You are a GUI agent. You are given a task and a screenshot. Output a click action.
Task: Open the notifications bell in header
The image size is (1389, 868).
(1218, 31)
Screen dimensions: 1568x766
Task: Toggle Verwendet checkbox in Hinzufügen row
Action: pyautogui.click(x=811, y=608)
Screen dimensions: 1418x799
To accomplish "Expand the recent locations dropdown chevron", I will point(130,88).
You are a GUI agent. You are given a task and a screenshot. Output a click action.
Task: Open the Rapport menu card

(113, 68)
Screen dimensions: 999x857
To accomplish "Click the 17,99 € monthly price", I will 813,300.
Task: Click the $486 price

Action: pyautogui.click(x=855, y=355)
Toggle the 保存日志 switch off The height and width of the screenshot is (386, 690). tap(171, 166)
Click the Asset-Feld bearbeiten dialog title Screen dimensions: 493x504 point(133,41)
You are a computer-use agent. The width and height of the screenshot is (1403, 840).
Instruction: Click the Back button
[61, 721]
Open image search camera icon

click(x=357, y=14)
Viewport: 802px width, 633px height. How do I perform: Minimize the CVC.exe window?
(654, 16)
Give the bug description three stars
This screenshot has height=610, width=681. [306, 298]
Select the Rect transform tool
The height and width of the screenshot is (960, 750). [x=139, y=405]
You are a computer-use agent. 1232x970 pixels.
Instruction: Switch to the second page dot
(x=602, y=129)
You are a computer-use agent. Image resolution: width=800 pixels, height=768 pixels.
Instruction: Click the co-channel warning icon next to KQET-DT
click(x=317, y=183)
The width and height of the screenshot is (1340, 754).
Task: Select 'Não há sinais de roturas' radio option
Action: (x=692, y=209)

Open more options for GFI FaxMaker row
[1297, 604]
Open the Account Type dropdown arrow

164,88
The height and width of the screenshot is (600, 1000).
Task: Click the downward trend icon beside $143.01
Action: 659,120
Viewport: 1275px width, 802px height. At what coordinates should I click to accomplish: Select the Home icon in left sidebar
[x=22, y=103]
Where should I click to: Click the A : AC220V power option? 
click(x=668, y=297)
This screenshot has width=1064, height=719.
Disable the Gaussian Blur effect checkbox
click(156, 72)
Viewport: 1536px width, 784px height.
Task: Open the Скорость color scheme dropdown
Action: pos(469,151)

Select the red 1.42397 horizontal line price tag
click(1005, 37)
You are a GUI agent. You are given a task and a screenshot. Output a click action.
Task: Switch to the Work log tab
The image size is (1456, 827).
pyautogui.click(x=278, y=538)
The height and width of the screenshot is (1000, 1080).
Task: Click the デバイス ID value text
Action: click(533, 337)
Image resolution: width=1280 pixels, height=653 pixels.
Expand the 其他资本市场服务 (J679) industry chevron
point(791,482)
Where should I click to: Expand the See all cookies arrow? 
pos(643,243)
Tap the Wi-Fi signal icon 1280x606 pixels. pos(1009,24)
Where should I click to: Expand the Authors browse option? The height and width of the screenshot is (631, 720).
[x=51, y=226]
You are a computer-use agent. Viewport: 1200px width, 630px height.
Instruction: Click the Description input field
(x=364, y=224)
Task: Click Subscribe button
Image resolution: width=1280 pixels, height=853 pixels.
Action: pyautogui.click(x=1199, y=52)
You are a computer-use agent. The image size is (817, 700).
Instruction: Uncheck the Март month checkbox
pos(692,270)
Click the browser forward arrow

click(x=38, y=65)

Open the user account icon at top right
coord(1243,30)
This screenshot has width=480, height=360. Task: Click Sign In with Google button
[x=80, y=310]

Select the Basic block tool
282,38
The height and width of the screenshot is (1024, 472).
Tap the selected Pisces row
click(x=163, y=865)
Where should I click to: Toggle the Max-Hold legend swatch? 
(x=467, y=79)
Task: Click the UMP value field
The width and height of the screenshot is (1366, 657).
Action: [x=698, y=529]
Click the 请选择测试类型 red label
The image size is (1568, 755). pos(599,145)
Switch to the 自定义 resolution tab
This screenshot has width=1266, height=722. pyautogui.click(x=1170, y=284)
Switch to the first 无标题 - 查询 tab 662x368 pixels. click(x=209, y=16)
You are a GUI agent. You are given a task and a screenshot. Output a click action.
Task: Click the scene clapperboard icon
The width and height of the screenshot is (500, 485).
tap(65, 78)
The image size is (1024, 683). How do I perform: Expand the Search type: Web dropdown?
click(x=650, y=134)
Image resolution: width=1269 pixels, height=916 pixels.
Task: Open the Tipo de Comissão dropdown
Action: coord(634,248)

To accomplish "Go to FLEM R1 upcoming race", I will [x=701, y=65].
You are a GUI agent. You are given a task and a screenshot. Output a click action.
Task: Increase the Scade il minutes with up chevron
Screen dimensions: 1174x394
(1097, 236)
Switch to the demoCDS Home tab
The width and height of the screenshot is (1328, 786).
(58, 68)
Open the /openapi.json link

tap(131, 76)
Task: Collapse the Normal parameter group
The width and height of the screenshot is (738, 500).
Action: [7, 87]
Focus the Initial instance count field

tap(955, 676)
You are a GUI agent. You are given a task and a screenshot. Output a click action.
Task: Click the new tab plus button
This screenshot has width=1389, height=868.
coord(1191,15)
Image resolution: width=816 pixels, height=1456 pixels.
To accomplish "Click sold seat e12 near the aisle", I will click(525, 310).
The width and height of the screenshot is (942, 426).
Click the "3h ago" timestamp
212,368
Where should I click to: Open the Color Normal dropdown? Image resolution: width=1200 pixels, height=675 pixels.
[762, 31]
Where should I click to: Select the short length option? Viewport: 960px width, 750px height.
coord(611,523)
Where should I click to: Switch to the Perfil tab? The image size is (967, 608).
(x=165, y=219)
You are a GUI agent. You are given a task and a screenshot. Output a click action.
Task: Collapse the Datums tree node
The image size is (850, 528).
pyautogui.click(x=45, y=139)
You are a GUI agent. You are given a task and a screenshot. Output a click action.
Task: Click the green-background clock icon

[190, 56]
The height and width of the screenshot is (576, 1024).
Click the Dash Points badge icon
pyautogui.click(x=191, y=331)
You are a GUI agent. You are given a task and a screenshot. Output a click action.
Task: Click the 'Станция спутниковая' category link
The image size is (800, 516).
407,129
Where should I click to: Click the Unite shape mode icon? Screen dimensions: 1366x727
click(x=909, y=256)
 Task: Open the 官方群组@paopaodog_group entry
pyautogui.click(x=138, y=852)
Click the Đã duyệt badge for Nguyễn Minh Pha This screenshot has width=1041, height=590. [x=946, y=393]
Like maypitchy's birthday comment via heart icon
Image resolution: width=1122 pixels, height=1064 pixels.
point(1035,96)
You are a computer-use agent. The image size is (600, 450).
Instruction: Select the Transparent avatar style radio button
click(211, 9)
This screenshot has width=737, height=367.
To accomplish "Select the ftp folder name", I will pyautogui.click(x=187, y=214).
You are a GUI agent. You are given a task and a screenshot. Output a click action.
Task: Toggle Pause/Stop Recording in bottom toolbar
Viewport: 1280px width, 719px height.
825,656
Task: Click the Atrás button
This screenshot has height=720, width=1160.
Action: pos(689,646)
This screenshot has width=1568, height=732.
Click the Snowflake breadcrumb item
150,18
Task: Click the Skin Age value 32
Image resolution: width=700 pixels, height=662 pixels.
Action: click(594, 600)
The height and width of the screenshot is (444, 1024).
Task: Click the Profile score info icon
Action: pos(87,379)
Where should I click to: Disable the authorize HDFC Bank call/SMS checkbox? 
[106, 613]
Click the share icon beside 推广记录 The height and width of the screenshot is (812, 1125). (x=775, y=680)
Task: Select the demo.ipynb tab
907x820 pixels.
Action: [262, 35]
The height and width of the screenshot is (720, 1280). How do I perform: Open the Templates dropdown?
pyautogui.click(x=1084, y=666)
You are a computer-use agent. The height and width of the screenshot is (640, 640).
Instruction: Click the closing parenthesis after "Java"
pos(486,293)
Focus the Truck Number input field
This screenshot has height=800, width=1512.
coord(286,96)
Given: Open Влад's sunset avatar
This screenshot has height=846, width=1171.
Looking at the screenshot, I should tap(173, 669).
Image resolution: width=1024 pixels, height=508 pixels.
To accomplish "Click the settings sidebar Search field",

Your goal >> Could you reproduce, exactly, every line above from the line with "Open image search camera icon" to the line with "You are a computer-use agent. Image", and no other line? Both ends count.

Result of this task >>
Open image search camera icon

click(x=357, y=14)
Viewport: 802px width, 633px height. How do I perform: Minimize the CVC.exe window?
(654, 16)
Give the bug description three stars
This screenshot has height=610, width=681. [306, 298]
Select the Rect transform tool
The height and width of the screenshot is (960, 750). [x=139, y=405]
You are a computer-use agent. 1232x970 pixels.
Instruction: Switch to the second page dot
(x=602, y=129)
You are a computer-use agent. Image resolution: width=800 pixels, height=768 pixels.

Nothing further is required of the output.